MFS is pretty deadly.


----------



## oddtodd76 (May 2, 2006)

moldy said:


> I'd say in the pride organzation chute box. They dominate in pride but you don't see them in many other organiztions. Then I'd say mfs in the ufc. If horn stayed at 185 and beat franklin they have top contenders in almost every catagory. SYlvia heavyweight, horn middle and hughes welterweight.


If Liddel went to the ground with Horn, it would be Horn Lt. Heavyweight. but that didn't happen. And liddel knew better.


----------



## Sub By Armbar (May 14, 2006)

moldy said:


> I'd say in the pride organzation chute box. They dominate in pride but you don't see them in many other organiztions. Then I'd say mfs in the ufc. If horn stayed at 185 and beat franklin they have top contenders in almost every catagory. SYlvia heavyweight, horn middle and hughes welterweight.


Dont' forget about "Lil Evil". I would love to see Pulver back in the UFC's LW division.


----------



## Sub By Armbar (May 14, 2006)

oddtodd76 said:


> If Liddel went to the ground with Horn, it would be Horn Lt. Heavyweight. but that didn't happen. And liddel knew better.


I completely agree.


----------



## Past m' Prime (May 14, 2006)

Horn went to the ground enough for at least 2 guys in their last encounter. Militich and Chute are tops


----------



## jdun11 (Apr 23, 2006)

oddtodd76 said:


> If Liddel went to the ground with Horn, it would be Horn Lt. Heavyweight. but that didn't happen. And liddel knew better.

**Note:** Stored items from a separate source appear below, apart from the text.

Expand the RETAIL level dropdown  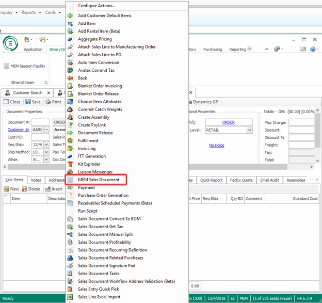click(x=250, y=130)

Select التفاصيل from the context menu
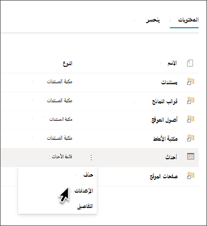[85, 206]
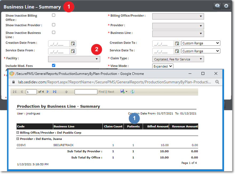Check Show Inactive Provider box

tap(54, 25)
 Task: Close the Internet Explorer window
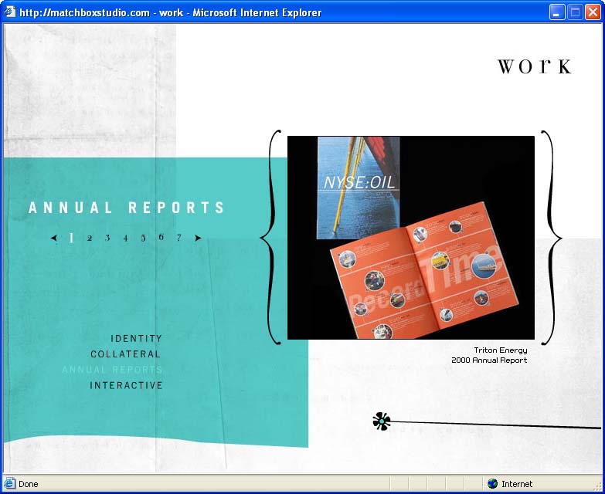(x=592, y=12)
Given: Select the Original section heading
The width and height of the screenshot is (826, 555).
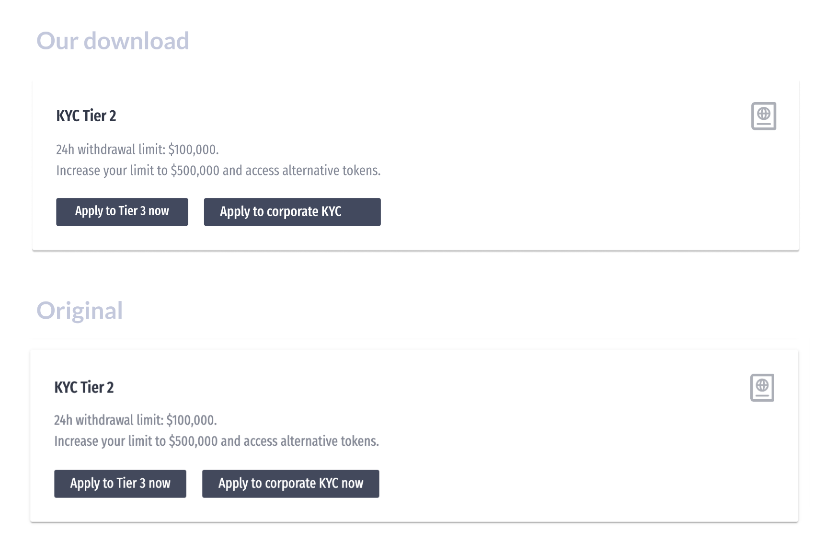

chuck could have went up down all around wit horn , chuck is so much better of a fighter tha horn is...u gotta stick wit ur bread and butter


----------



## jdun11 (Apr 23, 2006)

Past m' Prime said:


> Horn went to the ground enough for at least 2 guys in their last encounter. Militich and Chute are tops


i couldnt agree more...if there was a big fight between teams, like a battle royal, who would win? tuff one


----------



## oddtodd76 (May 2, 2006)

jdun11 said:


> chuck could have went up down all around wit horn , chuck is so much better of a fighter tha horn is...u gotta stick wit ur bread and butter


I beg to disagree with that one. Yes. chuck is a killer. but I believe horn could have him again on the ground.


----------



## CopperShark (May 13, 2006)

oddtodd76 said:


> I beg to disagree with that one. Yes. chuck is a killer. but I believe horn could have him again on the ground.


I disagree with you, friend. Chuck is a killer, and it's easier for a stand-up fighter to keep it standing, then a ground fighter to keep it on the ground. Chuck is the man. The end.


----------



## oddtodd76 (May 2, 2006)

I thought you were saying that if it was a ground game, chuck would still kill him. No stand up. That is where I differ. Horn is the man on the ground.


----------



## Sub By Armbar (May 14, 2006)

Liddell won because he is a big LHW fighter with a great sprawl and K.O. power. Horn on the other hand has always belonged in the MW division, maybe even WW if you look at the fact that in his last fight as a MW he still didn't look to ripped. That's just my opinion though.


----------



## oddtodd76 (May 2, 2006)

yeah, I would like to see him stay at a lighter weight.


----------



## Craig (Apr 18, 2006)

Correct me if I'm wrong, but isn't Franklin in Militich? And if so, that would mean they have Sylvia lt. heavyweight, Franklin middleweight, and Hughes welterweight. I may be wrong but I always see these cats in each others corners.


----------



## oddtodd76 (May 2, 2006)

now if we can just get liddel out of the lt. heavy spot and put another mfs fighter there!:thumbsup:


----------



## ZeroPRIDE (Apr 12, 2006)

Militich all the way. nuff siad


----------



## IronMan (May 15, 2006)

Adora said:


> Militich all the way. nuff siad


I think record and title wise Militech is definitely your best bet. After all, Lion's Den gets beat all of the time. But if Tito is going to start up his own camp he'd have some real badasses coming out: him and Dean Lister for starters, plus the possibility of Hamill and Bisping.

As for team Quest, they don't really have a dominant fighter in there right now. If Ed Herman does what he's capable of doing in the UFC then they might be a force again.


----------